Novartis announced that the European Commission (EC) has approved Kisqali® (ribociclib) in combination with an aromatase inhibitor (AI) for the adjuvant treatment of hormone receptor (HR)-positive, human epidermal growth factor receptor 2 (HER2)-negative early breast cancer (EBC) at high risk of recurrence.
This decision is supported by data from the Phase III NATALEE trial, which included a diverse population of HR+/HER2- stage II and III EBC patients, including those with node-negative disease. The trial demonstrated a significant 25.1% reduction in the risk of disease recurrence with adjuvant Kisqali plus endocrine therapy (ET) compared to ET alone (HR=0.749; 95% CI: 0.628–0.892; P=0.0006). The invasive disease-free survival (iDFS) benefit was consistent across all patient subgroups, underscoring Kisqali's broad efficacy.
“For patients with stage II or III HR+/HER2- early breast cancer, the risk of recurrence remains significant even after years,” said Michael Gnant, M.D., from the Medical University of Vienna. He noted this approval as a "positive milestone" offering hope to patients and physicians. Michael Untch, M.D., from Helios Klinikum Berlin-Buch, highlighted Kisqali's potential to benefit patients with node-negative disease and additional risk factors.
Breast cancer remains Europe’s most common cancer diagnosis, with 70% of cases detected in early stages. However, stage II and III HR+/HER2- EBC patients remain at risk of long-term recurrence, often resulting in incurable advanced disease.

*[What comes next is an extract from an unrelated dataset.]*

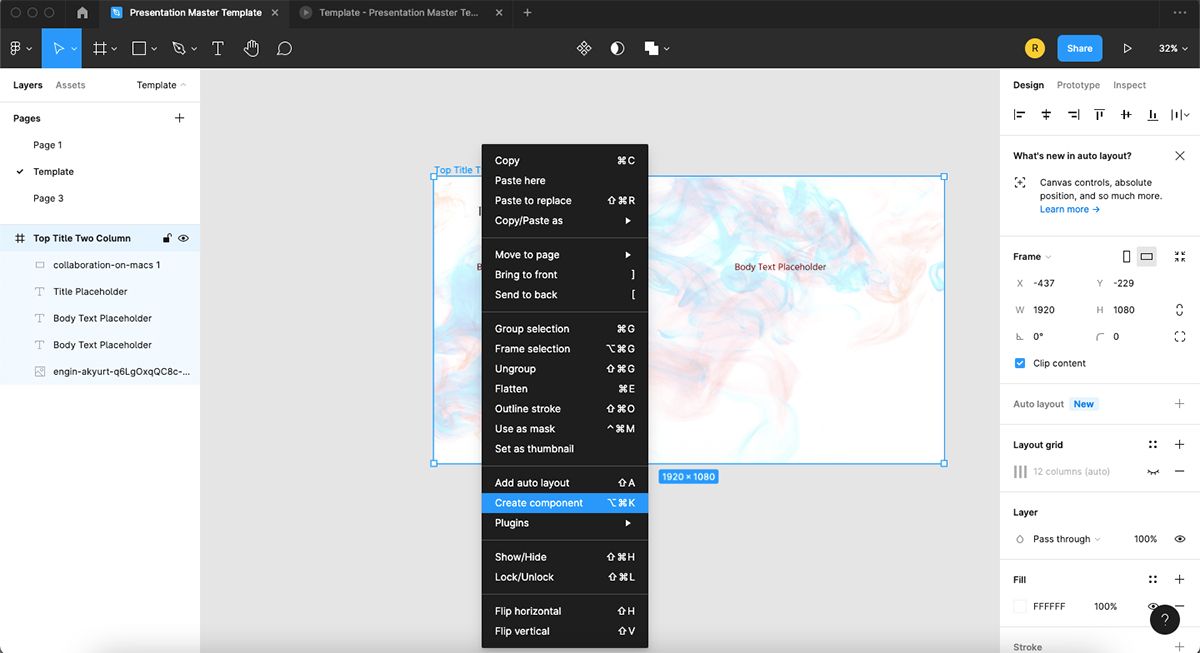This screenshot has width=1200, height=653.
Task: Select the Text tool
Action: (218, 47)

Iris Zemzoum, M.D., President of Novartis Europe, emphasized Kisqali’s role in addressing this unmet need and improving outcomes for a broader patient population. This EC approval follows the U.S. FDA’s recent approval and Kisqali’s inclusion as a Category 1 preferred adjuvant therapy in NCCN Guidelines®.
Ongoing global regulatory reviews and long-term survival assessments for Kisqali will further solidify its role in EBC care.